「これはこれは!時の人ルード!」
ルードと呼ばれる人物は、これまで出会った人の中でも一番目立っていた。
鮮やかな黄色と黒の太い横縞が入ったクィディッチ用の長いローブを着ていて、胸のところには巨大なスズメバチが一匹描かれている。
逞しい体つきの男が、少し弛んだという感じの男で、元々はイングランド代表チームでプレイしていた名選手だったらしい。

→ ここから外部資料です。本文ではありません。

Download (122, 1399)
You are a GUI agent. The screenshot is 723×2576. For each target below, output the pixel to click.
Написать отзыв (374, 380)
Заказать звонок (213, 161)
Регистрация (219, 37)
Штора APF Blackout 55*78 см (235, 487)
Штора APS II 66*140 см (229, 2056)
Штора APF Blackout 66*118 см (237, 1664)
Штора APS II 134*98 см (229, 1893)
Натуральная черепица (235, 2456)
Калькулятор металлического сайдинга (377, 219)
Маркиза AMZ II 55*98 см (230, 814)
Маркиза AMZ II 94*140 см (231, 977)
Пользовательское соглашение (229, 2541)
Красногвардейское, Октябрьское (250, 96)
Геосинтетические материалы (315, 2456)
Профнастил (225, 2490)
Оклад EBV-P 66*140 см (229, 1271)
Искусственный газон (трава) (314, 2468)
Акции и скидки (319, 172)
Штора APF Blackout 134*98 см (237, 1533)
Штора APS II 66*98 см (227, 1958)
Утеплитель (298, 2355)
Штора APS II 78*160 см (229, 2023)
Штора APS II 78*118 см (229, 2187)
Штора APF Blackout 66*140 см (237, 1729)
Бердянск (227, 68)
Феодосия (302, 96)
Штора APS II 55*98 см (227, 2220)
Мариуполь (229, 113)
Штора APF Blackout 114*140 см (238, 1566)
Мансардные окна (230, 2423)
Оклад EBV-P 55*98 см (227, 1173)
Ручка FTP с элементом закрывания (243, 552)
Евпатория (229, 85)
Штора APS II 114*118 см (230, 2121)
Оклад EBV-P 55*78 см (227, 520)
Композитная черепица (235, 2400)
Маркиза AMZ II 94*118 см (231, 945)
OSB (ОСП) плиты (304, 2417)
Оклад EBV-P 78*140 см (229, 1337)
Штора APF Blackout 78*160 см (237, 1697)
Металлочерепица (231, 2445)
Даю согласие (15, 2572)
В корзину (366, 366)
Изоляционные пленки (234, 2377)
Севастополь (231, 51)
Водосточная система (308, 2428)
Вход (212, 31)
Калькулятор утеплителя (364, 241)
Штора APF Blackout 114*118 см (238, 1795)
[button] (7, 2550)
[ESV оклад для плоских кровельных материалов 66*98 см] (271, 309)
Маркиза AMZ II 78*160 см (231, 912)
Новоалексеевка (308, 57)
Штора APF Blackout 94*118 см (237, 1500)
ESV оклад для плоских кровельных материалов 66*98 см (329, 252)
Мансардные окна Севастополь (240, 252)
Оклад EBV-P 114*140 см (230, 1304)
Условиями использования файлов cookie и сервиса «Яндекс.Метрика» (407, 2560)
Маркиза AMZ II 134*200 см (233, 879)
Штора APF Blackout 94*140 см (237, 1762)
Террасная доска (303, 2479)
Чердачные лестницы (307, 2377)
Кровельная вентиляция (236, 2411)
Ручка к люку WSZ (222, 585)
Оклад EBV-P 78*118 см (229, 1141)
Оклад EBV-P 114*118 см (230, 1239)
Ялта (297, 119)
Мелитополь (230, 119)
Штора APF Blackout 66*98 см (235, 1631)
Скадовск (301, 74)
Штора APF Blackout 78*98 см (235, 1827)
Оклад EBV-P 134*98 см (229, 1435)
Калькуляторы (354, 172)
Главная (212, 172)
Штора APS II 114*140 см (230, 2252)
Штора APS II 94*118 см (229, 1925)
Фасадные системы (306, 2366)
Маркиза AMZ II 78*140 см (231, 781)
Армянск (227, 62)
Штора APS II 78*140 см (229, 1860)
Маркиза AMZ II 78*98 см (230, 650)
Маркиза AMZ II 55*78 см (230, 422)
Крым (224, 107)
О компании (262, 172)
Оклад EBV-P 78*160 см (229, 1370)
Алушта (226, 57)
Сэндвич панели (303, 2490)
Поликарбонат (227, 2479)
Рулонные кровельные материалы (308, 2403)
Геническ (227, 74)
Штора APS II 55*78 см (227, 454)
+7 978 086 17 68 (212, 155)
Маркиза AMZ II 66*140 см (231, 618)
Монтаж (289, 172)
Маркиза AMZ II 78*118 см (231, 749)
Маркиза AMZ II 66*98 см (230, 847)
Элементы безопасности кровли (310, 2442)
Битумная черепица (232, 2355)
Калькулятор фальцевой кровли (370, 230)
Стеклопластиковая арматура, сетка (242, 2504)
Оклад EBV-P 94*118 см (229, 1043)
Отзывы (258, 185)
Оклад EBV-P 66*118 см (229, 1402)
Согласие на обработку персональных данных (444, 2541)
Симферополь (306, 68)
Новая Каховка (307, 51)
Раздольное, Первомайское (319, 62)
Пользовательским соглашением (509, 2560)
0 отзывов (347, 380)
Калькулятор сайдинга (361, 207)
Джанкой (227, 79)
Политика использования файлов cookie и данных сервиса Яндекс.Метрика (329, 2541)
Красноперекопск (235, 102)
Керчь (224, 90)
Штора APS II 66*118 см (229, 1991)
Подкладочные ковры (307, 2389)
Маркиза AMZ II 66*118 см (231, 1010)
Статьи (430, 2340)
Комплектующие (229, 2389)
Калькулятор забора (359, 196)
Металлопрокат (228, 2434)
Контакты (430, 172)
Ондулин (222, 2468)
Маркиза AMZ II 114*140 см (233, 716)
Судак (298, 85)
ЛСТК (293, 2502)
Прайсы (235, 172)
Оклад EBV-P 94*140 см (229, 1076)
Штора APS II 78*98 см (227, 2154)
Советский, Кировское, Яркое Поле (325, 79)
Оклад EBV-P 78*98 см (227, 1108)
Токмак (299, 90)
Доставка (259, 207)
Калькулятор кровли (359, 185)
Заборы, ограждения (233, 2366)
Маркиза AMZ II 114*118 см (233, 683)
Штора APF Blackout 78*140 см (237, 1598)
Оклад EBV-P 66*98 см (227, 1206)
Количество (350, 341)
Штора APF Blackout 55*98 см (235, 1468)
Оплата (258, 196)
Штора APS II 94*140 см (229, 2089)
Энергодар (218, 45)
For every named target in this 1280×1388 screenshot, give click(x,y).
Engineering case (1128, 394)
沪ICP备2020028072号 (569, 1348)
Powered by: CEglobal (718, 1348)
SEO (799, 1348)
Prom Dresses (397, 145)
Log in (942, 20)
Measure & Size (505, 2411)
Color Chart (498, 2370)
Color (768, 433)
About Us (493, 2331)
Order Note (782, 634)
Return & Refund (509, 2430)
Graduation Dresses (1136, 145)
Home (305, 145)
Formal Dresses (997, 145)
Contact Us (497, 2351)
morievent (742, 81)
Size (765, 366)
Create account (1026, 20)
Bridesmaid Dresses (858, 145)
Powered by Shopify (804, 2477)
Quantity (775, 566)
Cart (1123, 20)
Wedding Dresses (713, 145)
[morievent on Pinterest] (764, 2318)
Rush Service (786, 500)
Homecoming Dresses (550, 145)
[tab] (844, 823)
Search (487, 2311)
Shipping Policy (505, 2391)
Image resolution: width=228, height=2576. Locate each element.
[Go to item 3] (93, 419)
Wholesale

彼の顔はいつまでも少年の心を忘れていない、そんな輝きを持っている人だった。
「よう、よう!我が共アーサー!」
彼はフーッフーッと息を切らしながら焚き火に近付く。
「どうだい、この天気は。え?どうだい!こんな完全な日和はまたとないだろう?今夜は雲ひとつないぞ…それに準備は万全…俺の出る幕は殆どないな!」
彼の背後をげっそりとやつれた魔法省の役人が数人、遠くの方で魔法火が燃えている印の花火を指差しながら急いで通り過ぎた。
魔法火は6mもの上空に紫の花火を上げていた。
パーシーが急いで歩み出て握手を求めた。
彼の担当の部を取り仕切るやり方が気に入らなくても、それはそれで彼に好印象を与える方が大切なのらしいと耳元でフレッドが囁く。
「あぁ、そうだ。」
アーサーはニヤリとした。
「私の息子パーシーだ。魔法省に勤めたばかりでね。…こっちはフレッド…おっとジョージだ。すまん、こっちがフレッド。…ビル、チャーリー、ロン、娘のジニー…それからロンの友達のハーマイオニー・グレンジャーとハリー・ポッターとレン・クレスメント」
「クレスメント!」
ハリーの名を聞けば、ハリーの額にある傷痕を探る様に目が動き、そしてレンの名を聞けば驚いた様に瞳を丸くする。
そして彼は立ち上がりレンの前に瞳を輝かせてやってくれば両手で手を握りブンブンと振る。
「ルード・バクマンだ。」
「初めましてバグマンさん。レン・クレスメントです。以後お見知りおきを。」
そう作り笑いし挨拶をすれば、アーサーは子供達に「この人のお蔭で良い席が手に入ったんだ」と教えていた。
それがバグマンにも聞こえたのだろう、レンの手を離し、そんな事はどうでも良いと人の良さそうな笑顔を浮かべて手を振った。